WHAT THE TASK REQUIRES =>
Exact copies of all records below are needed.

*** DATASET EXTRACT ***

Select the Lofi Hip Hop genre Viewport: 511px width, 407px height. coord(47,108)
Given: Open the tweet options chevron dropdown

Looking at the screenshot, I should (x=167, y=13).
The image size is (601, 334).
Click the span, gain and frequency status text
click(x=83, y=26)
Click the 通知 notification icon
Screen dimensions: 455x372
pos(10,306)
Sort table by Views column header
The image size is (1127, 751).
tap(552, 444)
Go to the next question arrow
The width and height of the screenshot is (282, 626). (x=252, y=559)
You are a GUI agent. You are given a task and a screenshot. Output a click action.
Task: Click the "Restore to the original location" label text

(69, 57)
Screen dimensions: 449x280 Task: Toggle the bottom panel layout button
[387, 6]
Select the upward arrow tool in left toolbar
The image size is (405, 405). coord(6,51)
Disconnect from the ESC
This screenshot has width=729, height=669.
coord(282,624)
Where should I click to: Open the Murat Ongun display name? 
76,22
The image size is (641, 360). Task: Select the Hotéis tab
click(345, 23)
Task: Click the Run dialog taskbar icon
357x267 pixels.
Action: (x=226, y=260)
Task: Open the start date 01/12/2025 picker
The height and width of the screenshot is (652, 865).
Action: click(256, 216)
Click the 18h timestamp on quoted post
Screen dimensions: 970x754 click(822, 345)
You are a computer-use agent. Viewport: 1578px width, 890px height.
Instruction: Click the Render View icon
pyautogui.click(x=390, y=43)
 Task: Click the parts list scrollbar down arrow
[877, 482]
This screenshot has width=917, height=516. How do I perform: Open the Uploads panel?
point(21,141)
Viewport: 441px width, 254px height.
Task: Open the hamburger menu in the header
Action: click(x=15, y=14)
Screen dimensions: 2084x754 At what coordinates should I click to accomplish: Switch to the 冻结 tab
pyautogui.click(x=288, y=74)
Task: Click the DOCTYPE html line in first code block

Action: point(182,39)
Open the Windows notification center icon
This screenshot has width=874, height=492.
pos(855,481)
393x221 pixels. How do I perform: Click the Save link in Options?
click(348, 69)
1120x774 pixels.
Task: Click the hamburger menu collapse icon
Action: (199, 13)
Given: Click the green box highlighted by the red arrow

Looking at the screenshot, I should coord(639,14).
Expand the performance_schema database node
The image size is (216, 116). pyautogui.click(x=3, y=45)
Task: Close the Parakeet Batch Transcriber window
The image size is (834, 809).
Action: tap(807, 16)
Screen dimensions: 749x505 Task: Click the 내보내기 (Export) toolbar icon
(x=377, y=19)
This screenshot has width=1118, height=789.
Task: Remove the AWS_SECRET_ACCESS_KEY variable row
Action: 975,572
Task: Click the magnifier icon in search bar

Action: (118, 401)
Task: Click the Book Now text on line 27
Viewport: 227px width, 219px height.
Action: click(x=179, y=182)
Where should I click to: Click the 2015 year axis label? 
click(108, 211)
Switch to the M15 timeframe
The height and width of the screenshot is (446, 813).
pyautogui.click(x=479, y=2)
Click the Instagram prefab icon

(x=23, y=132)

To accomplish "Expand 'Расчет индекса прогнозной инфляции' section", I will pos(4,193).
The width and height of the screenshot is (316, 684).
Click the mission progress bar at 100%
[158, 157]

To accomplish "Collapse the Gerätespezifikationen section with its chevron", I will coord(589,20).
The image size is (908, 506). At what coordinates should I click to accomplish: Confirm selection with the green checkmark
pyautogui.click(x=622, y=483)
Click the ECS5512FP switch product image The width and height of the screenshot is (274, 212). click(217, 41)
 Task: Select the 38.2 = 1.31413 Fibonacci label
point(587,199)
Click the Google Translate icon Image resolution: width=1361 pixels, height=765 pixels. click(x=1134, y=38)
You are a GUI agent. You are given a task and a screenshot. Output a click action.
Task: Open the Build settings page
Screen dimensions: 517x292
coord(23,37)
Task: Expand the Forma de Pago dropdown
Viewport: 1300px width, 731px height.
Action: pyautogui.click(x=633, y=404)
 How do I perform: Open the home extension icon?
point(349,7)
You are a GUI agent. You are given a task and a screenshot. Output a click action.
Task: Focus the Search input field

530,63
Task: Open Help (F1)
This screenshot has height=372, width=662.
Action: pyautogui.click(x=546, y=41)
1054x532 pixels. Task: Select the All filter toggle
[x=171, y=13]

*** End of DATASET EXTRACT ***

REPLY =>
Select the Lofi Hip Hop genre Viewport: 511px width, 407px height. coord(47,108)
Given: Open the tweet options chevron dropdown

Looking at the screenshot, I should (x=167, y=13).
The image size is (601, 334).
Click the span, gain and frequency status text
click(x=83, y=26)
Click the 通知 notification icon
Screen dimensions: 455x372
pos(10,306)
Sort table by Views column header
The image size is (1127, 751).
tap(552, 444)
Go to the next question arrow
The width and height of the screenshot is (282, 626). (x=252, y=559)
You are a GUI agent. You are given a task and a screenshot. Output a click action.
Task: Click the "Restore to the original location" label text

(69, 57)
Screen dimensions: 449x280 Task: Toggle the bottom panel layout button
[387, 6]
Select the upward arrow tool in left toolbar
The image size is (405, 405). coord(6,51)
Disconnect from the ESC
This screenshot has width=729, height=669.
coord(282,624)
Where should I click to: Open the Murat Ongun display name? 
76,22
The image size is (641, 360). Task: Select the Hotéis tab
click(345, 23)
Task: Click the Run dialog taskbar icon
357x267 pixels.
Action: (x=226, y=260)
Task: Open the start date 01/12/2025 picker
The height and width of the screenshot is (652, 865).
Action: click(256, 216)
Click the 18h timestamp on quoted post
Screen dimensions: 970x754 click(822, 345)
You are a computer-use agent. Viewport: 1578px width, 890px height.
Instruction: Click the Render View icon
pyautogui.click(x=390, y=43)
 Task: Click the parts list scrollbar down arrow
[877, 482]
This screenshot has width=917, height=516. How do I perform: Open the Uploads panel?
point(21,141)
Viewport: 441px width, 254px height.
Task: Open the hamburger menu in the header
Action: click(x=15, y=14)
Screen dimensions: 2084x754 At what coordinates should I click to accomplish: Switch to the 冻结 tab
pyautogui.click(x=288, y=74)
Task: Click the DOCTYPE html line in first code block

Action: point(182,39)
Open the Windows notification center icon
This screenshot has width=874, height=492.
pos(855,481)
393x221 pixels. How do I perform: Click the Save link in Options?
click(348, 69)
1120x774 pixels.
Task: Click the hamburger menu collapse icon
Action: (199, 13)
Given: Click the green box highlighted by the red arrow

Looking at the screenshot, I should coord(639,14).
Expand the performance_schema database node
The image size is (216, 116). pyautogui.click(x=3, y=45)
Task: Close the Parakeet Batch Transcriber window
The image size is (834, 809).
Action: tap(807, 16)
Screen dimensions: 749x505 Task: Click the 내보내기 (Export) toolbar icon
(x=377, y=19)
This screenshot has width=1118, height=789.
Task: Remove the AWS_SECRET_ACCESS_KEY variable row
Action: 975,572
Task: Click the magnifier icon in search bar

Action: (118, 401)
Task: Click the Book Now text on line 27
Viewport: 227px width, 219px height.
Action: click(x=179, y=182)
Where should I click to: Click the 2015 year axis label? 
click(108, 211)
Switch to the M15 timeframe
The height and width of the screenshot is (446, 813).
pyautogui.click(x=479, y=2)
Click the Instagram prefab icon

(x=23, y=132)

To accomplish "Expand 'Расчет индекса прогнозной инфляции' section", I will pos(4,193).
The width and height of the screenshot is (316, 684).
Click the mission progress bar at 100%
[158, 157]

To accomplish "Collapse the Gerätespezifikationen section with its chevron", I will coord(589,20).
The image size is (908, 506). At what coordinates should I click to accomplish: Confirm selection with the green checkmark
pyautogui.click(x=622, y=483)
Click the ECS5512FP switch product image The width and height of the screenshot is (274, 212). click(217, 41)
 Task: Select the 38.2 = 1.31413 Fibonacci label
point(587,199)
Click the Google Translate icon Image resolution: width=1361 pixels, height=765 pixels. click(x=1134, y=38)
You are a GUI agent. You are given a task and a screenshot. Output a click action.
Task: Open the Build settings page
Screen dimensions: 517x292
coord(23,37)
Task: Expand the Forma de Pago dropdown
Viewport: 1300px width, 731px height.
Action: pyautogui.click(x=633, y=404)
 How do I perform: Open the home extension icon?
point(349,7)
You are a GUI agent. You are given a task and a screenshot. Output a click action.
Task: Focus the Search input field

530,63
Task: Open Help (F1)
This screenshot has height=372, width=662.
Action: pyautogui.click(x=546, y=41)
1054x532 pixels. Task: Select the All filter toggle
[x=171, y=13]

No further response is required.